§ Input data:
★ ★ ★ ★ ★ ★ ★

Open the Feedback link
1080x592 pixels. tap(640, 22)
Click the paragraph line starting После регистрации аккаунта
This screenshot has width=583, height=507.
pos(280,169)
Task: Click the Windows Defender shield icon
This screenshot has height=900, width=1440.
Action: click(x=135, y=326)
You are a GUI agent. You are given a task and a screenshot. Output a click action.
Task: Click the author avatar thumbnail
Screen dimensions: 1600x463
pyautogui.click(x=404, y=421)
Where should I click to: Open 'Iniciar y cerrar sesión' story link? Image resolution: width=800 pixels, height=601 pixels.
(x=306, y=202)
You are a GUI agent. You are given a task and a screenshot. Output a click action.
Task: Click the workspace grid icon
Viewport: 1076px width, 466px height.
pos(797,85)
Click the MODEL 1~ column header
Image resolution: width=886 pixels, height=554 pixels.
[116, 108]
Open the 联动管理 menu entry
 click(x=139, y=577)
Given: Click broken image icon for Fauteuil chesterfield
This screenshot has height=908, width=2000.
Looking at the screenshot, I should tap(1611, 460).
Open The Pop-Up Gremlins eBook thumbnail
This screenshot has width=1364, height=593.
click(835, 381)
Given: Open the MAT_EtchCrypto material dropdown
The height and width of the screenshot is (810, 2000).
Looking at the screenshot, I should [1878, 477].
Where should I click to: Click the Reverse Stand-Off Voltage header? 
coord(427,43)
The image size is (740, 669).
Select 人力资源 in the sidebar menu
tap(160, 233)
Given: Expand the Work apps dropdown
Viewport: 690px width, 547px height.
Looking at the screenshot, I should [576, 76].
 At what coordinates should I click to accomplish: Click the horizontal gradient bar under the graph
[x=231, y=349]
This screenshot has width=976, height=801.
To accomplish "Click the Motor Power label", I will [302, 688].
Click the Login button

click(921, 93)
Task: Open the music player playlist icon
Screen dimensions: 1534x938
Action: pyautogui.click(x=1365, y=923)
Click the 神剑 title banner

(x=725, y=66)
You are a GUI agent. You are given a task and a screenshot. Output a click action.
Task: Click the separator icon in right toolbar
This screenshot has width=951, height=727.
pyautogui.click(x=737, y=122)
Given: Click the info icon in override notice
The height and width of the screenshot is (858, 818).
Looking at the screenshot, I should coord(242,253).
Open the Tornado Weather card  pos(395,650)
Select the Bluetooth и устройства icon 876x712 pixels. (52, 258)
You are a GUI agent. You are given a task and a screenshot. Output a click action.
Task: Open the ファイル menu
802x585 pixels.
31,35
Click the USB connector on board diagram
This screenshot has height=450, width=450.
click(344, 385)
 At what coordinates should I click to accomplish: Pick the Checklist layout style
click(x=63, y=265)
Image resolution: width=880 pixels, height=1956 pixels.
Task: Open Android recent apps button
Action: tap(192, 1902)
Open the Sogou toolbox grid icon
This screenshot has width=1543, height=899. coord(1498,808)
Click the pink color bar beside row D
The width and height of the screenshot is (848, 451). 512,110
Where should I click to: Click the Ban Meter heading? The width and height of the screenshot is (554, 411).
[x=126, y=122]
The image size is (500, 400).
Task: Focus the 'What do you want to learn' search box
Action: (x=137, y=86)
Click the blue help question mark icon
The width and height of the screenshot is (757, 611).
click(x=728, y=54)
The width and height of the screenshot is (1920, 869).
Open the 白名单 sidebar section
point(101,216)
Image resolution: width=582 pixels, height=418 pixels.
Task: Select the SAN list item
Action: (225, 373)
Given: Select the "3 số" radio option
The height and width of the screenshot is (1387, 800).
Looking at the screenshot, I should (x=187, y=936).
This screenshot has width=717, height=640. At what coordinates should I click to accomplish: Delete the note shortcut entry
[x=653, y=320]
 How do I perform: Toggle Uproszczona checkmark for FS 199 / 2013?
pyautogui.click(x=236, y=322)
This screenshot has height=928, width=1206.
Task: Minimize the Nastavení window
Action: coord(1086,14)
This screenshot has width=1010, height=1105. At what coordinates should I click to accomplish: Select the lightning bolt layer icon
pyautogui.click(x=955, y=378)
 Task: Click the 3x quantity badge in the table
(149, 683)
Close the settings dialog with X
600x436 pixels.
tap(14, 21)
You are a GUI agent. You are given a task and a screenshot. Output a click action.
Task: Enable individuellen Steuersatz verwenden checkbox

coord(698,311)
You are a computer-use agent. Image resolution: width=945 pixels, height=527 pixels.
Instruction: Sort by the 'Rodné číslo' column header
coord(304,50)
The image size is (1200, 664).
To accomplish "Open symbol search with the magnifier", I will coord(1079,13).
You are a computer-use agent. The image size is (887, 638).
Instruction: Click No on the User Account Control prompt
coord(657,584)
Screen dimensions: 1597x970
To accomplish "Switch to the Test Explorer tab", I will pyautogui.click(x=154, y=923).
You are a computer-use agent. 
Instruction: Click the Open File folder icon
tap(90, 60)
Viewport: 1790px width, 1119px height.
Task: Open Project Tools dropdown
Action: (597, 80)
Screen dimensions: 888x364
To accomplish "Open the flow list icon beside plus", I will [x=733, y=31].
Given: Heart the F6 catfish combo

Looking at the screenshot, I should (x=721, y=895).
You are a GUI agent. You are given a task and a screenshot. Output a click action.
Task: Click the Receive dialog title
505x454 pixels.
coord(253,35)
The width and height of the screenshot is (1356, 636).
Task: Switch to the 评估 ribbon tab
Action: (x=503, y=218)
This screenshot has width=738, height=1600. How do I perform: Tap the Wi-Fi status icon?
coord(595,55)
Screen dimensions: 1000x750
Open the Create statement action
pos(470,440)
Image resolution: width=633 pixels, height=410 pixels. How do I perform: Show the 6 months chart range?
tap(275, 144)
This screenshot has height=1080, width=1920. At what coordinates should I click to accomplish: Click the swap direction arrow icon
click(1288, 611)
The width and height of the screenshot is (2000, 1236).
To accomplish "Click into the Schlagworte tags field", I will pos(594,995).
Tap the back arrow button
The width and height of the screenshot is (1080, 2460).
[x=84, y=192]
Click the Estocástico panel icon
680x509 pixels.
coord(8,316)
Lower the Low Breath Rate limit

★ ★ ★ ★ ★ ★ ★

§ Work order: Starting from the records above, copy each line where the string "computer" is found.

§ Output for this exercise:
You are a computer-use agent. Image resolution: width=945 pixels, height=527 pixels.
You are a computer-use agent. The image size is (887, 638).
You are a computer-use agent. 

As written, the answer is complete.